Participants: Irina Eftimie, Nathan Roser, Abbe Hamilton

Entered: 1:00 am 8/11, Exited: a leisurely 1:00 pm 8/12.

We pursued two leads that Scott and Stevan had bolted and rigged previously, both off the Pulpit Room. There is an ongoing and spirited debate about whether the squeezy crawl from Titanic to Pulpit is actually an easier route than climbing the spoogey Titanic slope-rope, ascending the bolt climb rope at ZW8 and traversing over to the Pulpit Room from above.
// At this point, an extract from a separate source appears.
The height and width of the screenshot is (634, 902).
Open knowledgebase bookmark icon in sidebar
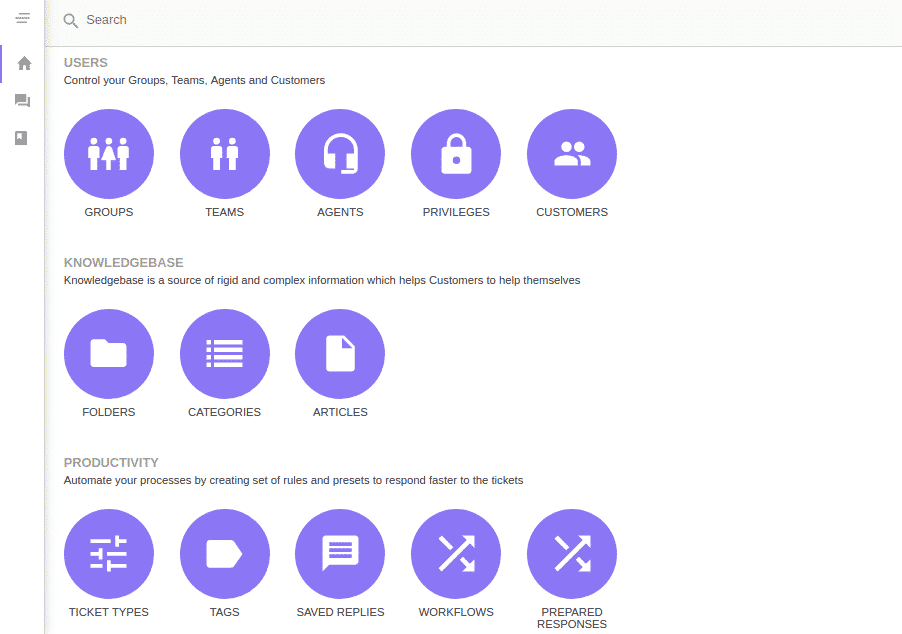[22, 138]
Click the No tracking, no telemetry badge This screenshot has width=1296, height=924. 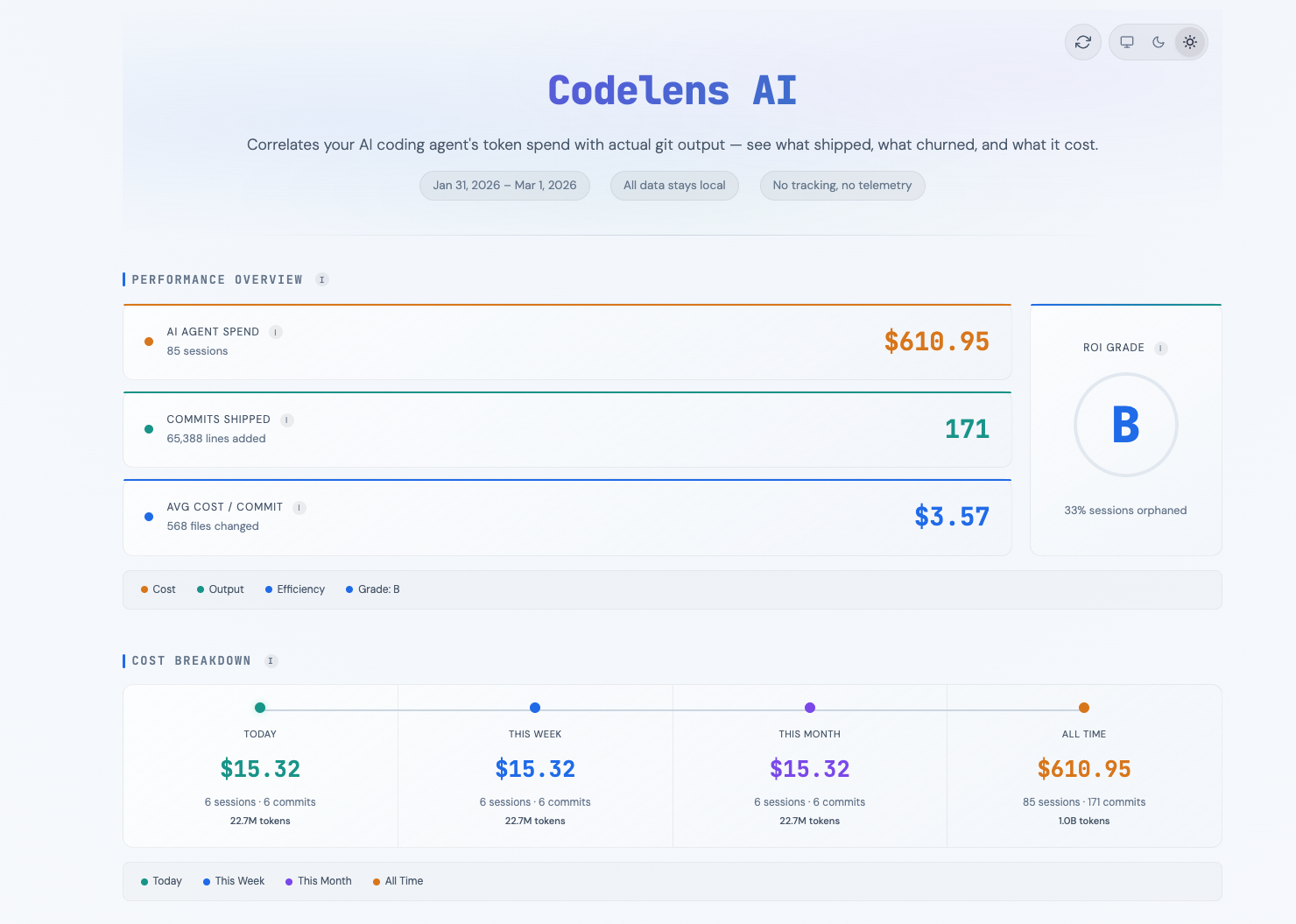pos(842,185)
The first lead, ZWR, was off ZWF34 (February 2018 work weekend survey) over a ~26’ pit with a nice rimstone pool at the bottom. We tied into an additional set station on the far side of the pit but could not read the station number. The approach to the tight keyhole lead involved a heroically rigged traverse along the edge of the pit and a 17’ ascent. The pool was situated as to make excellent plunking sounds as mud and rock tumbled down on the climb. Surveyed passage extended 131’ back (16 stations) along a sinuous, 2’ wide passage with a floor channel. There were several places where a switchback in the passage coincided with a breakdown block or some other projection that could only be overcome with  wild contortions and multilingual cursing. Station ZWR12 marked a narrowing of the fissure to about 1’ wide. We shuffled each survey team member up to the constriction (climbing over one another to reorder ourselves). To the dismay of all parties, I was able to find a way to climb the fissure about 7’ (with much shoulder-standing and words of encouragement) up into a higher, marginally wider section of passage. Irina followed, Nathan could not. This upper level was well-decorated with soda straws and flowstone, and the terminal shot of ZWR16 marks a too-tight formation choke with moderate airflow.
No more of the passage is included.